Until recently, setting your Mac on a shutdown or reboot schedule was easy. You just needed to go into the Energy Saver panel in System Preferences, and use the graphical interface to set up that schedule. Strangely enough, Apple doesn’t include that same functionality in macOS Ventura. So, let’s look at how you can schedule your Mac to shutdown, sleep, wake or reboot in macOS Ventura.
Reasons to Schedule Power Management
You may wonder why you need to do such a thing as schedule your Mac to sleep, wake up or reboot. There are a number of excellent reasons, ranging from conserving even just a tiny bit of energy to making sure everything stays in tip-top running shape on your Mac.
As efficient as macOS is, nothing beats a reboot for keeping the “cruft” away on a weekly basis.
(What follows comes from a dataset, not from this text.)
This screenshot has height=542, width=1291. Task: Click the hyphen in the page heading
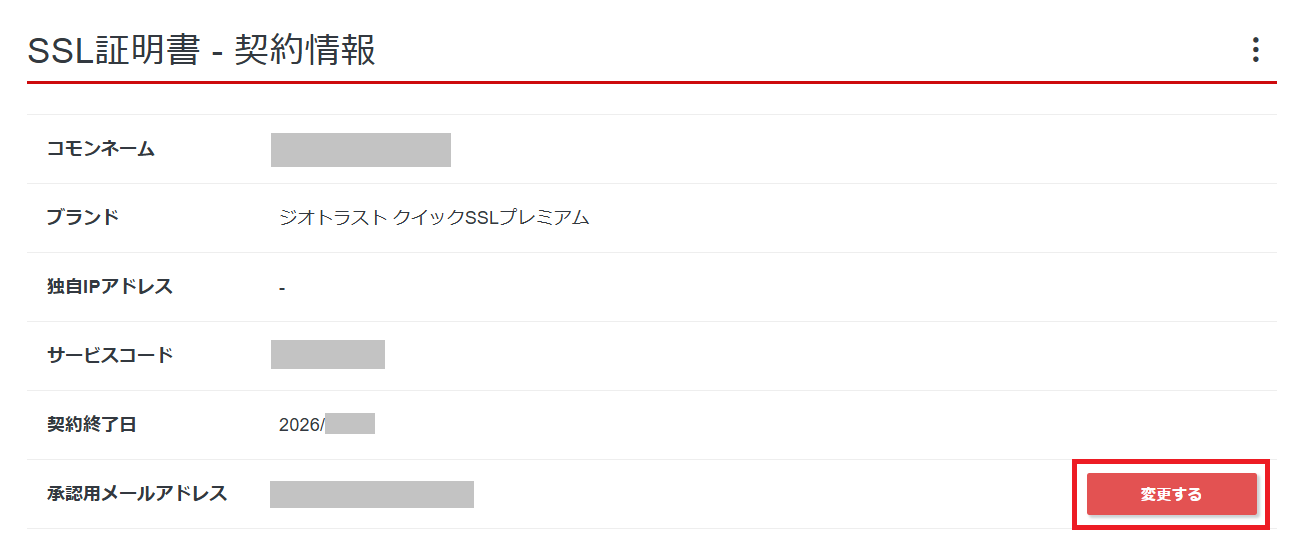coord(216,52)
As you work with files on your Mac, some remnants stay in memory long after you’ve closed the respective apps. There’s also the concern of system swap files growing, taking up disk space and then never shrinking back down.
To help keep your Mac’s performance quick and snappy, we’ve long recommended rebooting regularly. Apple used to make it easy to automate the process, but for whatever reason has removed it from System Settings.
Warning: here be dragons, since you now have to go into Terminal and issue a command-line tool to set up a reboot schedule for your Mac.
Using the pmset Tool Now Required to Schedule macOS Ventura to Reboot
Until Apple either returns the energy saver scheduling tools to the graphical user interface, we’ll have to go into Terminal and perform some command-line jiujitsu. A built-in command, pmset
, is what we need.
The pmset
command is a BSD utility for manipulating power management settings. You can read more about it here, but you don’t have to. The most important details for our purposes are, thankfully, relatively straightforward.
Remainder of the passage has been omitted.